The console is awkward to use and scroll, copying and pasting is more of the same. If you paste something from a website which contains some sort of formatting or 'escape character', it will not remove them on paste, but they are invisible, yet when you press enter it will complain about the command being incorrect. And you can't understand what is it that is incorrect, yet it seems fine? IT SHOULD BE FINE! And it's because there's an invisible character at the beginning of the line that you can't see. As a developer, I find myself fighting this UI weirdnesses all the time.

There are high DPI quirks everywhere. When you move windows between monitors, the applications resize: sometimes to double size. Sometimes not. Some applications display minuscule text. Others show a mixture. It feels like some things are hardcoded whereas other use resolution independent units. It's extremely unsettling, but perhaps not as unsettling as the...

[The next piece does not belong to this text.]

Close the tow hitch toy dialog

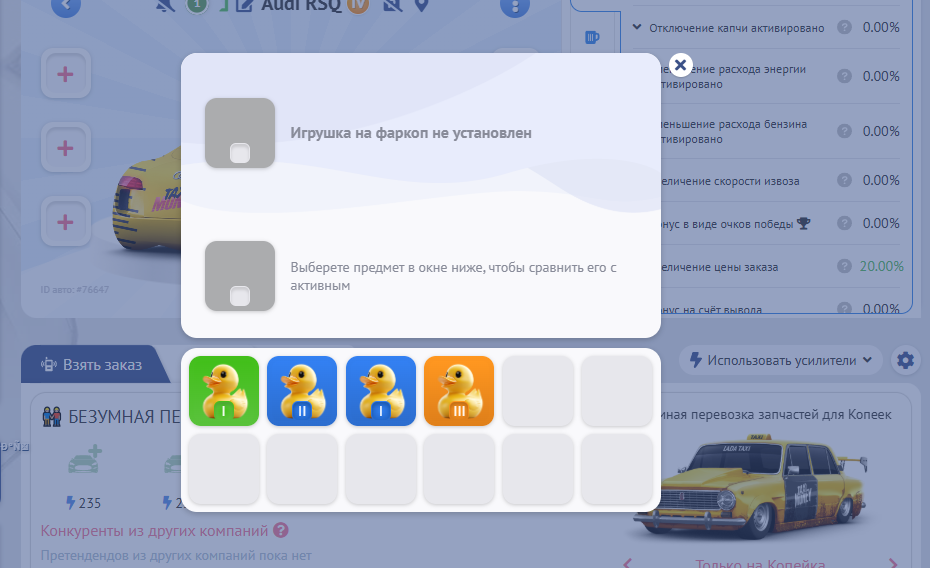coord(680,65)
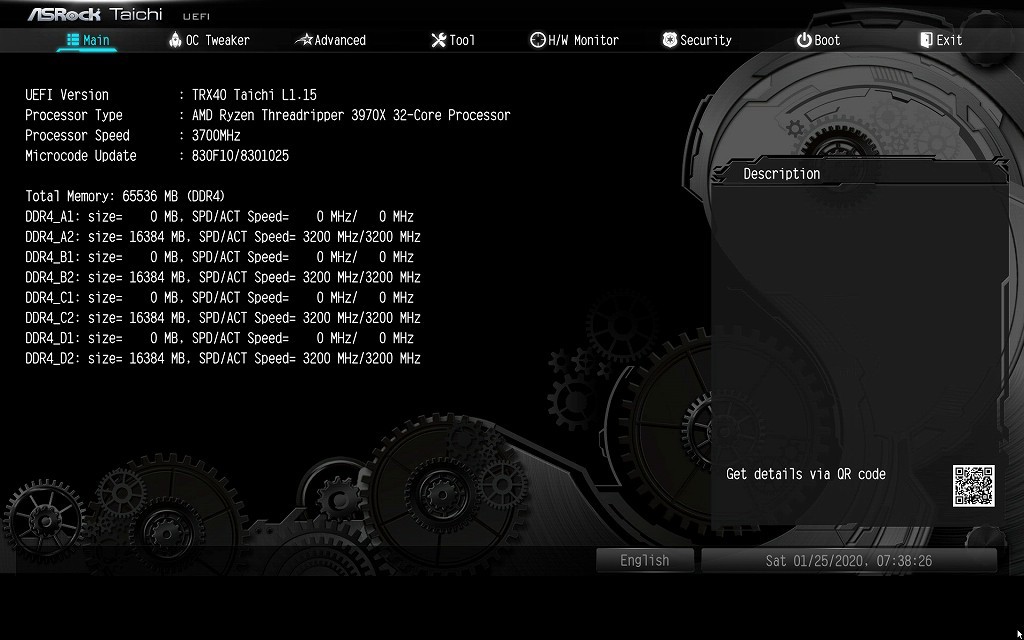The height and width of the screenshot is (640, 1024).
Task: Click the Total Memory 65536 MB line
Action: (125, 196)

... SOFTWARE UPDATES! Which will pop up from nowhere, when you less expect them. "There are updates to install!" And you click and then it will tell you that "THERE ARE NO UPDATES TO INSTALL". And you get very confused and try to dismiss the pop up, which uses its own custom UI widgets and so it's very hard to dismiss because the click area is very small, and when you finally manage to make that damn little window which is on top of your work go away, it POPS UP AGAIN and demands your attention again. "THERE ARE 5 SOFTWARE UPDATES!", it says now. I really wish it said "WELL ACTUALLY, THERE ARE UPDATES INDEED". At least it would be more in line with my perception. But anyway. You know. The updates. They sometimes require 3 consecutive restarts. I'm never sure if they'll be done on the first or second run, so I restart and log in again, and observe the computer for a few minutes before I attempt to resume my work, because I don't want to be interrupted once I have opened and set everything up again.

And you could disable the automatic updates, but how can you trust Windows computers without updates? You can't. I am really scared to open the laptop after a while---has it woken up from sleep and got infected by some sort of malware in the meantime? Will I DDOS all the computers in the office?

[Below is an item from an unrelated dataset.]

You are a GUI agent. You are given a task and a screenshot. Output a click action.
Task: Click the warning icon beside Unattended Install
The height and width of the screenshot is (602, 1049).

I don't really know how people can get work done with this; it requires an incredible amount of focus and concentration. And noise cancelling headphones: because this laptop has a fan, which will turn on the minute you least expect it. So if you didn't have a headache after using that unpredictable terminal, now you can have one. The fan is LOUD.

And the power charger is still a brick. Despite having a USB-C connector, this still ships with a brick with a thick mickey-mouse ended cable on one side, and another thinner cable on the other side, ending on an LED that doesn't indicate charging or charged. It just indicates power on the brick, which can be very misleading if you forget to actually plug it on the laptop, and walk away from your desk with the confidence that a lit LED gives you. And ha haaa! You come back to a flat battery because the laptop was not plugged. You need to look at the LED on the laptop front. Because the designers of this thing chose to ignore the laws of causality (I connect it and the light in the connector lights up) and least surprise (this is what other laptops do), because they either know better than us, or have no clue of how people use computers nowadays.

On a similar note, the webcam is on the lower left corner. You will look like Gulliver talking to the Lilliputians, and whether that's bad or good, I leave it up to you.

Sigh.

I really want to be able to free myself from the Mac prison, but this is not looking very positive. Arguably you could install Linux on this laptop, and in theory Dell supports that, but I have only read reviews of people unable to make function keys work (as usual), or unable to update the BIOS because they do not have Windows installed---unless they dare running the update via a Windows emulator like WINE (and maybe... render the computer unusable if anything goes wrong). And so they cannot use some hardware ports. Hm.

There are other interesting options out there that might be worth keeping an eye on: the Huawei Matebook X (although it seems to overheat), Purism Librem and System 76's Galago. All these seem lightweight, not-too-ugly and "promise to" run Linux. If anyone has experience with these---please let me know!